The question we are thus faced is “Why is marital status, a criteria for the intending woman?”, which has also been asked by a bench of the then Chief Justice Satish Chandra Sharma and Justice Sanjeev Narula of the High Court of Delhi emphasising that the same is discriminatory in nature and remarked that “The status after divorce is again that of a single. She’s not having a matrimonial life because she is single,”

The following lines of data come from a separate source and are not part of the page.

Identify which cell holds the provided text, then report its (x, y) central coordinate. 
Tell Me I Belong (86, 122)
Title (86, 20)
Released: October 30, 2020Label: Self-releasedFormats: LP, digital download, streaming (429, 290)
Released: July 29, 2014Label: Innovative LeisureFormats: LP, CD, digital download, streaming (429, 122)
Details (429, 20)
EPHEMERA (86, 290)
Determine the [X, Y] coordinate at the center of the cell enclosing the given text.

Section 2(1) of the Surrogacy Regulation Act, 2021 defines “Intending women” as an Indian woman who is a widow or divorcee between the age of 35 to 45 years and who intends to avail the surrogacy. This means that in either situation of eligibility, the intending woman has to prove a previous marital tie.
The right to reproduction and motherhood has been recognised by the Hon’ble Apex Court of this country and extends not only to reproduction by way of natural conception. However, is the right to procreate contingent on the right to establish a marital relationship? If so, would it be right to say that to exercise the right of motherhood through surrogacy, one is helpless but to sacrifice her choice to marry? If yes, then is one’s right to reproductive autonomy under Article 21 of the Constitution of India under threat.

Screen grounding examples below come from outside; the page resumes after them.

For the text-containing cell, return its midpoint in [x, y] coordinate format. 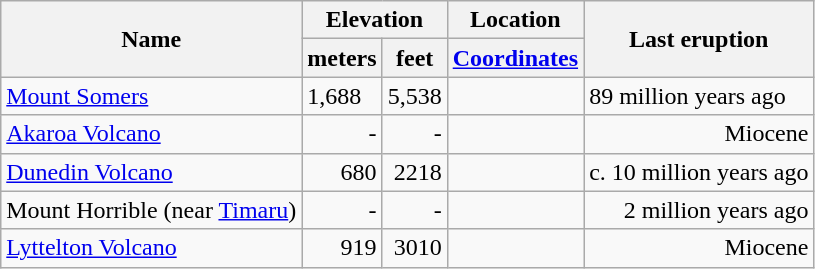
Name [152, 39]
Coordinates [515, 58]
Akaroa Volcano [152, 134]
Lyttelton Volcano [152, 248]
3010 [414, 248]
feet [414, 58]
Location [515, 20]
5,538 [414, 96]
2 million years ago [699, 210]
Mount Horrible (near Timaru) [152, 210]
Elevation [374, 20]
1,688 [342, 96]
meters [342, 58]
919 [342, 248]
89 million years ago [699, 96]
c. 10 million years ago [699, 172]
Mount Somers [152, 96]
Dunedin Volcano [152, 172]
680 [342, 172]
Last eruption [699, 39]
2218 [414, 172]
Identify which cell holds the provided text, then report its [x, y] central coordinate. 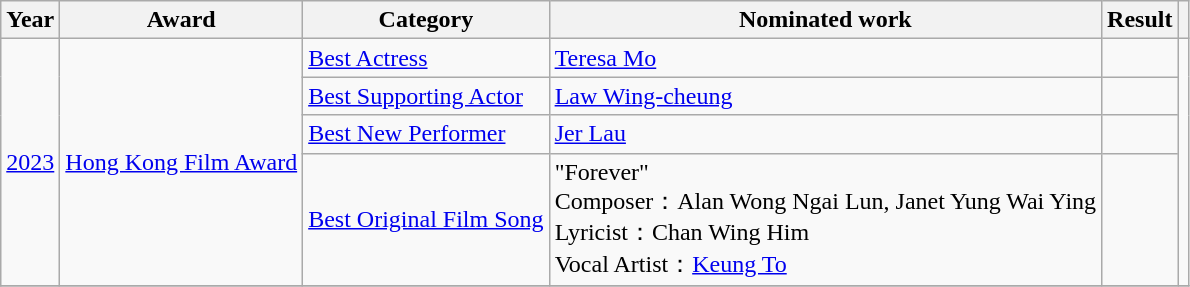
Year [30, 20]
Award [182, 20]
Law Wing-cheung [825, 96]
Result [1140, 20]
2023 [30, 162]
Jer Lau [825, 134]
Category [426, 20]
"Forever"Composer：Alan Wong Ngai Lun, Janet Yung Wai YingLyricist：Chan Wing HimVocal Artist：Keung To [825, 220]
Nominated work [825, 20]
Best New Performer [426, 134]
Hong Kong Film Award [182, 162]
Best Supporting Actor [426, 96]
Best Original Film Song [426, 220]
Best Actress [426, 58]
Teresa Mo [825, 58]
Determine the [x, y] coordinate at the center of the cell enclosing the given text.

Interestingly, there is no restriction on a single, unmarried woman adopting a child or having a child out of wedlock. In that event, what shall be the difference between unmarried and divorced or unmarried women, as both classes of women are single and if they were allowed to avail surrogacy, they would yet be single mothers. Then, is the denial to unmarried women of the right to surrogacy, an infringement of their right to equality under Article 14 of the Constitution of India as such differential treatment lacks a reasonable basis?
The petition pending before the Hon’ble Apex Court further states that Article 21 of the Constitution of India includes right to reproduction, right to meaningful family life and right to privacy and restricting the facility of surrogacy only to divorced and widowed women is violative of Article 21 as well as Article 14 of the Constitution of India. The Apex Court has issued notice and sought the response of the Central Government in the matter.
The matter is sub-judice and the concerns yet to be answered but as a lawyer with experience in the field having worked with IVF Clinics for over a decade, I strongly believe that in order to ensure inclusiveness and longer lifelines of legislations, we must draft laws which are ahead of time as the norms and acceptance of our society is ever changing and ever evolving.
In the words of Dr. Manika Khanna, Founder of Gaudium IVF Fertility Clinic, “An unmarried woman is as human as a married one so it's logical that she should have the basic human right to procreate . If she has a medical health issue which makes it unsafe for her to carry a pregnancy she should be allowed to use the science of surrogacy to become a mother”.